An experienced criminal barrister who showed his client photos that he had taken of scantily clad women has been banned from practising for two years.
Alan Wheetman, who was called to the bar in 1995, was found to have made inappropriate comments to a female client in a conversation about his side-business in photography work, the Bar Standards Board (BSB) said.
At a magistrates’ court in August 2022, Mr Wheetman showed the female client his own personal photography website, which included semi-nude images of women. He offered to take pictures of her, with the suggestion she would pose naked too.
An independent tribunal on Tuesday ruled the comments were inappropriate and of a sexual nature. It said Mr Wheetman had acted in a way that was likely to diminish trust and confidence in the barrister’s profession.
The tribunal suspended Mr Wheetman from practising as a barrister for 24 months over the professional misconduct charges. He now has an opportunity to appeal the tribunal’s decision.
A spokesman for the BSB said: “Inappropriate conduct of a sexualised nature is not something that the public should expect from members of the Bar and the decision to prevent Mr Wheetman from practising reflects the seriousness of his conduct.”
On his personal photography website, Mr Wheetman responded to the BSB’s decision in offering a warning to all photographers who work in regulated professions about the risks of “showing any images from your portfolio to anybody in the workplace.”

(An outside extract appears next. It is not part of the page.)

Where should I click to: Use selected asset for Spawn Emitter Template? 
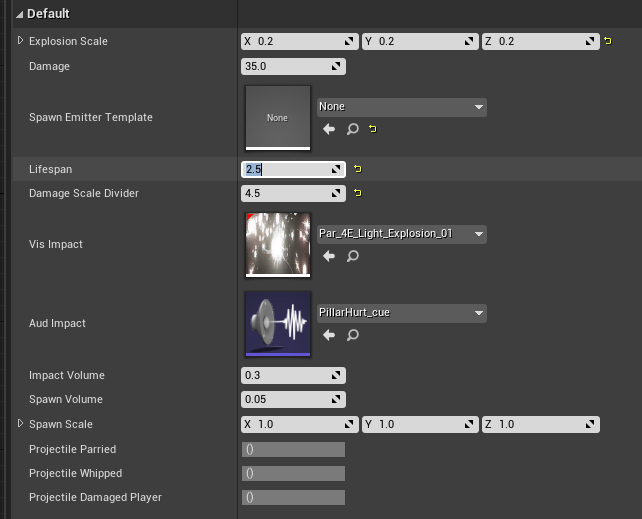[x=329, y=129]
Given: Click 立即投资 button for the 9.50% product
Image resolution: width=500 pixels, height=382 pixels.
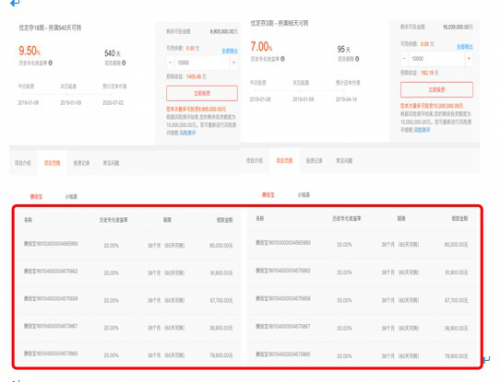Looking at the screenshot, I should click(x=202, y=93).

Mr Wheetman said: “What may be viewed by some as an innocent discussion about your hobby or pastime, can so readily be interpreted by others as ‘inappropriate comments and behaviour of a sexual nature’.”
The barrister’s website contains a portfolio of dozens of photographs of women in various states of undress. It says: “Photography is my escape into an artistic world where I meet like-minded people, and work with creative, talented models — whatever their experience.”
Mr Wheetman, who was called to the bar at Middle Temple, has previously worked on an array of high profile cases.
In a case at the Old Bailey, the barrister, who worked out of East Anglian Chambers in Chelmsford, Essex, successfully defended a lorry driver, charged with careless driving, who ran over and killed 26-year-old cyclist Janina Gehlau in 2014, while driving in central London.